● Required action
What lines of the data below hold "toolbar"? Show them.

Items from a data source
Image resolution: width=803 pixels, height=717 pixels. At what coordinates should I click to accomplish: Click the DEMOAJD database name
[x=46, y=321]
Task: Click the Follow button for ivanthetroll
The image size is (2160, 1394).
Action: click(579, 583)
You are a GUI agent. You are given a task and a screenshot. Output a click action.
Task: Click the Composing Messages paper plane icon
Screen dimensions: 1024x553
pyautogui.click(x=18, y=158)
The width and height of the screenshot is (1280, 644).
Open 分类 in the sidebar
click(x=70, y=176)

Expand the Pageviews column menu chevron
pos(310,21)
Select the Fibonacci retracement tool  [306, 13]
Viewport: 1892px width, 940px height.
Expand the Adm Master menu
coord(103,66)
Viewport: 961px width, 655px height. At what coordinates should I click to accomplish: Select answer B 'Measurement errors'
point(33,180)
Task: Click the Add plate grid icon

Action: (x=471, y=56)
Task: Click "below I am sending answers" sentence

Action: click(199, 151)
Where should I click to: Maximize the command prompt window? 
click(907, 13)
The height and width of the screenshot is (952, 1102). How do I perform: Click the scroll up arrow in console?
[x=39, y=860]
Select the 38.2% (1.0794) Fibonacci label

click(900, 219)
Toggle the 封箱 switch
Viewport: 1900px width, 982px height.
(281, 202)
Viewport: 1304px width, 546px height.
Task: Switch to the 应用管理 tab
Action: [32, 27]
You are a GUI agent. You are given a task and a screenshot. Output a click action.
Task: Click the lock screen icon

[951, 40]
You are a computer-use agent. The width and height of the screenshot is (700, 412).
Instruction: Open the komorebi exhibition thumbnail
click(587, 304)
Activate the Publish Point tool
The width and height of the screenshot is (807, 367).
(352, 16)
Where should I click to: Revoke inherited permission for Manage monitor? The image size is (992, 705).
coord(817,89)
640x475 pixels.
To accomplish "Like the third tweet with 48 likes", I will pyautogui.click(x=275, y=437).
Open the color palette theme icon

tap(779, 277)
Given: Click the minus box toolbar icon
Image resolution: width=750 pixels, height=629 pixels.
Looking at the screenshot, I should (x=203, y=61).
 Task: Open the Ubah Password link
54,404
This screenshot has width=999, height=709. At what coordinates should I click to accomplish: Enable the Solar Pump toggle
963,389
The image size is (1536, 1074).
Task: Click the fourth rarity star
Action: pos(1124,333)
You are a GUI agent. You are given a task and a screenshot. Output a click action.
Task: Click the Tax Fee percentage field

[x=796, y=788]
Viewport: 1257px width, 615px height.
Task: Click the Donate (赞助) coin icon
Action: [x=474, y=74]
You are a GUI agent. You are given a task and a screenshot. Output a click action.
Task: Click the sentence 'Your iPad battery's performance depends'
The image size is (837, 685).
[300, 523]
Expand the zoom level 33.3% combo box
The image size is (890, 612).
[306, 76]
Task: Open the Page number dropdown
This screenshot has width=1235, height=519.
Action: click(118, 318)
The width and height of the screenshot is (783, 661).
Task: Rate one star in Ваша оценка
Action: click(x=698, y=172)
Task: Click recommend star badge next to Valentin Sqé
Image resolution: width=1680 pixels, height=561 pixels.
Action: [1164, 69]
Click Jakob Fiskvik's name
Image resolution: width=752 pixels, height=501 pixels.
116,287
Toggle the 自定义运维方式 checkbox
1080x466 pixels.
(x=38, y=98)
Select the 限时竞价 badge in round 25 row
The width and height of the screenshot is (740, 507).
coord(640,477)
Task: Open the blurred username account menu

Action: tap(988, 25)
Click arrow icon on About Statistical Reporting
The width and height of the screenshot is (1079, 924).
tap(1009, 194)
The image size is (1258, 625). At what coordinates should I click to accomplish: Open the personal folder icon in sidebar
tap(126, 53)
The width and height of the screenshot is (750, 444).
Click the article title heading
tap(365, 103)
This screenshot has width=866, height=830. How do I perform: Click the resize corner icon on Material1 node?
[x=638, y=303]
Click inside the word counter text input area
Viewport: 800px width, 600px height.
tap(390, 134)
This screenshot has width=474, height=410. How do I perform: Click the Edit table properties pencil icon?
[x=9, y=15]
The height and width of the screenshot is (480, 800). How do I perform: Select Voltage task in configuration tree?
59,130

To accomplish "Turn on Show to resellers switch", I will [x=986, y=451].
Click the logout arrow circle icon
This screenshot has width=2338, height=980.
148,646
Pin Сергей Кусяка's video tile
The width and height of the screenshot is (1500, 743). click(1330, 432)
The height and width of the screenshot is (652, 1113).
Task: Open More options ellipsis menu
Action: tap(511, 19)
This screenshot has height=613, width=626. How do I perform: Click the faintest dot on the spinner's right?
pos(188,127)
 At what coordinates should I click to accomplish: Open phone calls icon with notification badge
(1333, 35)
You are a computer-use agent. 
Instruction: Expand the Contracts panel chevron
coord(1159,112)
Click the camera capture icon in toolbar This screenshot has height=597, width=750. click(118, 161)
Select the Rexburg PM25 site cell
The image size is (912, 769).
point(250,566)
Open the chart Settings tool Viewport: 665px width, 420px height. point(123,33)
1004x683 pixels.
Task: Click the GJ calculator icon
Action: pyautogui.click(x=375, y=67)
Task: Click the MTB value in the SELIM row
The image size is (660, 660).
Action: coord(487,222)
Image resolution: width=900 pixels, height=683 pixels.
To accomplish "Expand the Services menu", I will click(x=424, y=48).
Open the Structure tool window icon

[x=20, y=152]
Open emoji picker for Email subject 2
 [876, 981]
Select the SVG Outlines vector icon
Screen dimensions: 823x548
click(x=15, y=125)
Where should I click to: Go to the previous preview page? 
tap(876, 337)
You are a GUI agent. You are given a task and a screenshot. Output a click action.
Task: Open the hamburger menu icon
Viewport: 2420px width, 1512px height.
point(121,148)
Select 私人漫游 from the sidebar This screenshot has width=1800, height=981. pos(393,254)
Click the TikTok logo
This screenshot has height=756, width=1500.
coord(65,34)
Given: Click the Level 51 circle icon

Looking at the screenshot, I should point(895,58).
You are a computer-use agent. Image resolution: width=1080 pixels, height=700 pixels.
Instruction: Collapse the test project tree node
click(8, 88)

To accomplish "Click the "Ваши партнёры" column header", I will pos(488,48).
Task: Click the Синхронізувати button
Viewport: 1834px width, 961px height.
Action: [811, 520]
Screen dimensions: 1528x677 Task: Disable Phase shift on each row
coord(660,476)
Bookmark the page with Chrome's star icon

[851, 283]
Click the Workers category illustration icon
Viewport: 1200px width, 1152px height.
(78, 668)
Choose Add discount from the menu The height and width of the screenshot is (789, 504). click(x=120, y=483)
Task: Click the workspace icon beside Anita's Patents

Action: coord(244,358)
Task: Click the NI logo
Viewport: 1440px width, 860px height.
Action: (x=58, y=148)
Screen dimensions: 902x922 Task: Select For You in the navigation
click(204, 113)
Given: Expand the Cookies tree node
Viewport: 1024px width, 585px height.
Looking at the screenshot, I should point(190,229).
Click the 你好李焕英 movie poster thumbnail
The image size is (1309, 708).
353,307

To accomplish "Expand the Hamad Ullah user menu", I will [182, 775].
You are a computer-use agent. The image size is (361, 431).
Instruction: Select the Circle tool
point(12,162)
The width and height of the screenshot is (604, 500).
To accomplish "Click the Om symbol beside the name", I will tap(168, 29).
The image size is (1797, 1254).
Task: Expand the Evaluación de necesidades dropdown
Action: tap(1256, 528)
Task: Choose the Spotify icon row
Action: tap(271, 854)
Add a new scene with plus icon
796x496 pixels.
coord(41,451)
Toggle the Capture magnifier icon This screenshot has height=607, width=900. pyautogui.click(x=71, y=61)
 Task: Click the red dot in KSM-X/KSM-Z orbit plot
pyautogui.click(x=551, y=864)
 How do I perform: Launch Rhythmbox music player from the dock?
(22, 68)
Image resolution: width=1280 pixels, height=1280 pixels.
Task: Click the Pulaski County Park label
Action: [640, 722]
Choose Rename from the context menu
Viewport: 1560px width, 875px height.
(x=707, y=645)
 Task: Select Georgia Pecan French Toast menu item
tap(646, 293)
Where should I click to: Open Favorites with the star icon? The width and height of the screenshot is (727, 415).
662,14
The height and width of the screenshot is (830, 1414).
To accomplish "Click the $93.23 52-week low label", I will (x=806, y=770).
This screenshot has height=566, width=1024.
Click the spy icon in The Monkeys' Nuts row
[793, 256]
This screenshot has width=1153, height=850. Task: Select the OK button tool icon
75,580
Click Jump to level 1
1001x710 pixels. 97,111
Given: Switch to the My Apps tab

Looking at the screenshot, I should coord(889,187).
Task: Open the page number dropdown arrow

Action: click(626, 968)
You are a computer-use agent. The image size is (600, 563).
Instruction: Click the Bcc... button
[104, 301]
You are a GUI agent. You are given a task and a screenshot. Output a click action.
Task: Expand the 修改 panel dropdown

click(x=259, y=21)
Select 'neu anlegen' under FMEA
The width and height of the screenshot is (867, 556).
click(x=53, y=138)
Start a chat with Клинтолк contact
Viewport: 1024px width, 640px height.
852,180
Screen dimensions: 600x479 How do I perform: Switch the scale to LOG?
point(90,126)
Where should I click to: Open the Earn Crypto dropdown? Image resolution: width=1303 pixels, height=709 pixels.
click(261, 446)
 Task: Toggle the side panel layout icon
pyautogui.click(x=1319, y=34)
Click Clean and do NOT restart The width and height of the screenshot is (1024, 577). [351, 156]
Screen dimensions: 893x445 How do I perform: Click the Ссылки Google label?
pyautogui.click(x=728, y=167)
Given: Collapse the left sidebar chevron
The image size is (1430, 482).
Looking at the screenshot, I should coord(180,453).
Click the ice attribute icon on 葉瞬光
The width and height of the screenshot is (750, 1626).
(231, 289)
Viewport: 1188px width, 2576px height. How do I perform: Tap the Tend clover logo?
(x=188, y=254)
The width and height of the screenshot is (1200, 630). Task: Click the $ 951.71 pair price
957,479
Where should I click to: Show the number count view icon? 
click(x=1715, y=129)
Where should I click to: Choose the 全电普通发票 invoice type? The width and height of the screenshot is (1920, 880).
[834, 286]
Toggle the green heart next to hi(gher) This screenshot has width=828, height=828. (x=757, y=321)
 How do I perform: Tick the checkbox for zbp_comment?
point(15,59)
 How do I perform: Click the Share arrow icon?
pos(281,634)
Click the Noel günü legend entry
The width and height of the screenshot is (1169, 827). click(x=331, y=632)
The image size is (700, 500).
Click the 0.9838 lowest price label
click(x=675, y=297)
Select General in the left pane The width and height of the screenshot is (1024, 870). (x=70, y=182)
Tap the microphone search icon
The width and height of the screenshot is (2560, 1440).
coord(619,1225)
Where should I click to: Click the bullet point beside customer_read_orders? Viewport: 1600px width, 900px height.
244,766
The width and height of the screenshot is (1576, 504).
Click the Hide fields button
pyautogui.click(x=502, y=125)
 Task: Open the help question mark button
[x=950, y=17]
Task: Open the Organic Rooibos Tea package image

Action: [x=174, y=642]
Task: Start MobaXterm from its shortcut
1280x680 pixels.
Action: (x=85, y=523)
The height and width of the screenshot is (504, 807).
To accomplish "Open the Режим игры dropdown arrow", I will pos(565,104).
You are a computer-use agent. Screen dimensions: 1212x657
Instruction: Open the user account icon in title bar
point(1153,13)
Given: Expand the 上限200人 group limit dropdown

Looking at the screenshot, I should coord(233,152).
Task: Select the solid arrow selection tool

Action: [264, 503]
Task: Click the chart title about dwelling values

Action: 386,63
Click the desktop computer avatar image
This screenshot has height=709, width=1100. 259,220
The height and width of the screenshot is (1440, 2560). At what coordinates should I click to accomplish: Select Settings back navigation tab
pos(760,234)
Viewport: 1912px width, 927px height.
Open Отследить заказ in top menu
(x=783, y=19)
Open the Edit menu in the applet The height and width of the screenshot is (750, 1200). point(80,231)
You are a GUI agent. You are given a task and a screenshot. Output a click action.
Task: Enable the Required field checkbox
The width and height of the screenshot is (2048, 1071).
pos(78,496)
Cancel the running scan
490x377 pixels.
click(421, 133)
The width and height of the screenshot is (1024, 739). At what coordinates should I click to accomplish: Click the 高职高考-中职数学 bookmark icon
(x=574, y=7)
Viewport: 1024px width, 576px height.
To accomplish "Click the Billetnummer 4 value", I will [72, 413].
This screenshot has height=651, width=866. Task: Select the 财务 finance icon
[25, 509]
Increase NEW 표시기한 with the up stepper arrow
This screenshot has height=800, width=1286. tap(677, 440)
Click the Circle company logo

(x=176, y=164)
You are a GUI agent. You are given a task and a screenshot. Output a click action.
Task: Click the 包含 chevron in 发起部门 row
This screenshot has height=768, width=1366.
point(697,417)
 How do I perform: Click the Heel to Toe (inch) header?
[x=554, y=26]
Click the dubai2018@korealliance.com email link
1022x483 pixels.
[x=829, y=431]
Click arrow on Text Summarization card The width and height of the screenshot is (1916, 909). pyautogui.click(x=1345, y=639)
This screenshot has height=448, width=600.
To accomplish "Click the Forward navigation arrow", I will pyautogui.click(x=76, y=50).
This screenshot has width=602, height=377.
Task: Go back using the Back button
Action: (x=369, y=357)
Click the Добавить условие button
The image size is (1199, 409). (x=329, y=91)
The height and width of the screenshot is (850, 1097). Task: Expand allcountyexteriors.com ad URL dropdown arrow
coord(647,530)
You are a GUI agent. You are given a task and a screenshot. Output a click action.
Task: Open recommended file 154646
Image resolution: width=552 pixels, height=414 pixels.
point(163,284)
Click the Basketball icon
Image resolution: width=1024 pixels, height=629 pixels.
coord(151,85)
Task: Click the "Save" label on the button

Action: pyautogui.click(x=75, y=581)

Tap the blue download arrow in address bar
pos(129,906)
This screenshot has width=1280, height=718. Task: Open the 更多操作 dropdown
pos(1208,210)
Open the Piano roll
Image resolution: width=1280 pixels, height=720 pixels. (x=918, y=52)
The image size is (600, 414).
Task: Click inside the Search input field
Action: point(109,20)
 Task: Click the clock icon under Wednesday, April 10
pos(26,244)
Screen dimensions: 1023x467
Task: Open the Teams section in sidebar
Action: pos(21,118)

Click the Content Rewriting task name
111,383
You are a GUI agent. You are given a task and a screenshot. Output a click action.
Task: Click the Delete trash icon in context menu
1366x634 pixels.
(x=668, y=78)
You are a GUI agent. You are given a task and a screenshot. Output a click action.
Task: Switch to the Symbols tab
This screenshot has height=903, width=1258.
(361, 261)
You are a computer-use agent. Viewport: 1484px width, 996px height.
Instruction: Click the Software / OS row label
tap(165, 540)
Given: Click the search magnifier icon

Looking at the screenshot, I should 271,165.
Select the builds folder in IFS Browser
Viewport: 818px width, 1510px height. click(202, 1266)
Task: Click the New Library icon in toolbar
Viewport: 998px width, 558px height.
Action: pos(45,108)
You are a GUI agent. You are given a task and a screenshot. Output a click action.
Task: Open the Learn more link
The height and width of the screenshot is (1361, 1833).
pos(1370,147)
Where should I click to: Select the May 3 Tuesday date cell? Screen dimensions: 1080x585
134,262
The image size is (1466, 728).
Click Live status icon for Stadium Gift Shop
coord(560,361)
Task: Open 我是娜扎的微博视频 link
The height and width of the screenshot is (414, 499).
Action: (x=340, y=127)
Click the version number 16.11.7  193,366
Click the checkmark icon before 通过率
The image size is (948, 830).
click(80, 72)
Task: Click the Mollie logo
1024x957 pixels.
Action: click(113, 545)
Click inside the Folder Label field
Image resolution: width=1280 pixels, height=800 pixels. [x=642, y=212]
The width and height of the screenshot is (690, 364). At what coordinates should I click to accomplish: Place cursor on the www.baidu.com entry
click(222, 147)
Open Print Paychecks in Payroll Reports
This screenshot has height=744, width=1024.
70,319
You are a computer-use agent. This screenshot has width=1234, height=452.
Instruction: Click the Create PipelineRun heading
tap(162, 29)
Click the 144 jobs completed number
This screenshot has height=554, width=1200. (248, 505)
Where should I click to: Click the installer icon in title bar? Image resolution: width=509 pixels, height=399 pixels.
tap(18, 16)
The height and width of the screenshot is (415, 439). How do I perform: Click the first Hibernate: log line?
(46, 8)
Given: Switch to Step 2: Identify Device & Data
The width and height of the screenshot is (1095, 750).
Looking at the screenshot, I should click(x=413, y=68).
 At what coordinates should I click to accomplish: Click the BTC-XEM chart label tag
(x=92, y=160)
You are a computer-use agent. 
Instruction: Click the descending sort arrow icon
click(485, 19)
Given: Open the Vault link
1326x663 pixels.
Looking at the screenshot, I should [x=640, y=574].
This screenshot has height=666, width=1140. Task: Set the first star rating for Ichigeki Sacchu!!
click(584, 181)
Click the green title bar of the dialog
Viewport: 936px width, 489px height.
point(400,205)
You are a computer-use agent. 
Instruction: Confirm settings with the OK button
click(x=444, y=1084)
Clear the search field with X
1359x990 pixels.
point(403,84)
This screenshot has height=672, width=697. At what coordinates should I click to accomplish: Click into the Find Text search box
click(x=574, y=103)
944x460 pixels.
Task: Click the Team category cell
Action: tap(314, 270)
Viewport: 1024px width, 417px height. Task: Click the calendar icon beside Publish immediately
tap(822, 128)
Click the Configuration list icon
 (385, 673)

● Answer space
Given: Click the minus box toolbar icon
Click the camera capture icon in toolbar This screenshot has height=597, width=750. click(118, 161)
Task: Click the New Library icon in toolbar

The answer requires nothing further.